In my experience, a Linux OS is HUGE overkill for a simple GPIO/UART/I2C based system (unless you're super comfortable with Linux). Chips that can run Linux, and add the additional RAM are usually costly (e.g. a cheap ARM Cortex M0 is like 50 cents in decent volume and sounds like all you need to use).
The question usually comes down to 'external MCU or not' - as in, do you try to get an all-in-one BT module, which has application space to program on. This is a size and cost savings to using it, but it adds risks and unknowns vs a braindead BT module + external MCU.
One thing I would like to clarify is that you mention the TI CC2540 a few times (actually, CC2541 is the newer version). Anyways, that chip is an IC level component. Unless you want to do the antenna design and put it through FCC intentional radiator certification (the certs are between 1k-10k usually - and I'm assuming you're in the US when I say FCC).
What I think you're looking for is a ready-made, certified module. For example, the BLE113 from Bluegiga is an FCC certified module which contains the CC2541 internally (plus some bells and whistles). That one specifically also has an interpreted language called BGScript to speed up development. It's great for very simple applications - and has nice, baked in low-power modes.
So, the BLE113 is an example of a module that can be used with/without an external MCU depending on application complexity.
If you're willing to go through FCC intentional radiator certification, then the TI CC2541 is common, as well as the Nordic NRF51822 (this chip has a built in ARM core that you can program on as well, so you don't need an external MCU).
An example of a BLE module which requires an external MCU would be the Bobcats (AMS001) from AckMe. They have a BLE stack running on the chip which communicates to an external MCU using UART.
As with a comment above, if you need iOS compatibility, using a Bluetooth 2.1 (BT Classic) is a huge pain due to the MFI program (which I have gone through - pure misery). So, unless REALLY necessary, I would stick with BT Classic and Android/PC.
Some sample BT classic chips might be the Roving Networks RN42, the AmpedRF BT 33 (or 43 or 53). If you're interested, I did a throughput test on iOS devices with a Bluetooth classic device (https://stackoverflow.com/a/22441949/992509)
How the pairing and data sending should be like for power saving? Are
buttons useful to facilitate the sleep mode and active pairing and
data sending mode for power saving?
If the radio is only on every week or month when the operator is pulling data down, there's very little to do other than to put the BT module into reset mode to ensure there is no power used. BT Classic tends to use more power during transfer, but if you're streaming data constantly, the differences can be minimal if you choose the right modules (e.g. lower throughput on BLE for a longer period of time, vs higher throughput on BT 2.1 for less time - it works itself out in the wash).
The one thing I would do here is to have a button trigger the ability to pair to the BT modules, because that way they're not always on and advertising, and are just asleep or in reset.
How the authentication should be done? Only operators are allowed but
he can use any laptops/phones.
Again, not knowing the environment, this can be tricky.

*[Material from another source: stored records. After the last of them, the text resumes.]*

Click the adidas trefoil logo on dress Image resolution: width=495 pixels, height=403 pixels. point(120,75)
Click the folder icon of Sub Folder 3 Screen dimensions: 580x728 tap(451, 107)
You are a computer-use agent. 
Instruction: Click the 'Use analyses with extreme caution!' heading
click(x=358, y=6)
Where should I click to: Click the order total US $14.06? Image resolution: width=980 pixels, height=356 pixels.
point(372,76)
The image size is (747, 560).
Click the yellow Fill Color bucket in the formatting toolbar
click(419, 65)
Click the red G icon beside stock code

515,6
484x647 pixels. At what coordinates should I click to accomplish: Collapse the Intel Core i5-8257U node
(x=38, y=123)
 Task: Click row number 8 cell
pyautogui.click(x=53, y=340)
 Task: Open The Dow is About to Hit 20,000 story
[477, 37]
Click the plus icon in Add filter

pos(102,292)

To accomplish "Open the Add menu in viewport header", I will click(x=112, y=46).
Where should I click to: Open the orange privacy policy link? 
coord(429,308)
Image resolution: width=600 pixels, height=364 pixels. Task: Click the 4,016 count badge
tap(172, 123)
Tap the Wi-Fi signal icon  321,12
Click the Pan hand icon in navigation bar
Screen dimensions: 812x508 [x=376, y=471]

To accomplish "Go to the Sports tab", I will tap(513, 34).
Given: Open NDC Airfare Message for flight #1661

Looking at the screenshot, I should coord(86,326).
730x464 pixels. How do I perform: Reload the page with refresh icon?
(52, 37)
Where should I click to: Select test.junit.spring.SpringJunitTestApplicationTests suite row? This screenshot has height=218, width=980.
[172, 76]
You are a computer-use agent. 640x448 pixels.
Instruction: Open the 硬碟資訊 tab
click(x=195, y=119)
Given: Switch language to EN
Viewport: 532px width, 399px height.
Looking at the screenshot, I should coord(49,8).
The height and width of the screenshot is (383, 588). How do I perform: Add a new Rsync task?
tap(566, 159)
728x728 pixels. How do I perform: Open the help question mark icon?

If it's in a secure environment, that should be enough (e.g. behind locked doors that you need to be inside to press a button to wake up the BT module).
Otherwise, at a bare minimum, have the standard BT pairing code enabled, rather than allowing anyone to pair. Additionally, you could bake extra authentication and security in (e.g. you can't download data without a passcode or something).
If you wanted to get really crazy, you could encrypt the data (this might involve using Linux though) and make sure only trusted people had decryption keys.
We use both protocols on different products.
Bluetooth 4.0 BLE aka Smart
low battery consumption
low data rates (I came up to 20 bytes each 40 ms. As I remember apple's minimum interval is 18 ms and other handset makers adapted that interval)
you have to use Bluetooth's characteristics mechanism
you have to implement chaining if your data packages are longer
great distances 20-100m
new technology with a lot of awful premature implementations. Getting better slowly.
we used a chip from Bluegiga that allowed a script language for programming. But still many limitations and bugs are build in.
we had a greater learning curve to implement BLE than using 2.1
Bluetooth 2.1
good for high data rates depending on used baud rate. The bottle neck here was the buffer in the controller.
weak distances 2-10 m
Its much easier to stream data
Did not notice a big time difference in pairing and connecting with both technologies.
Here are two examples of devices which clearly demand either 2.1 or BLE. Maybe your use case is closer to one of those examples:
Humidity sensors attached to trees in a Forrest. Each week the ranger walks through the Forrest and collects the data.
Wireless stereo headsets

How do media timeline apps work under the hood?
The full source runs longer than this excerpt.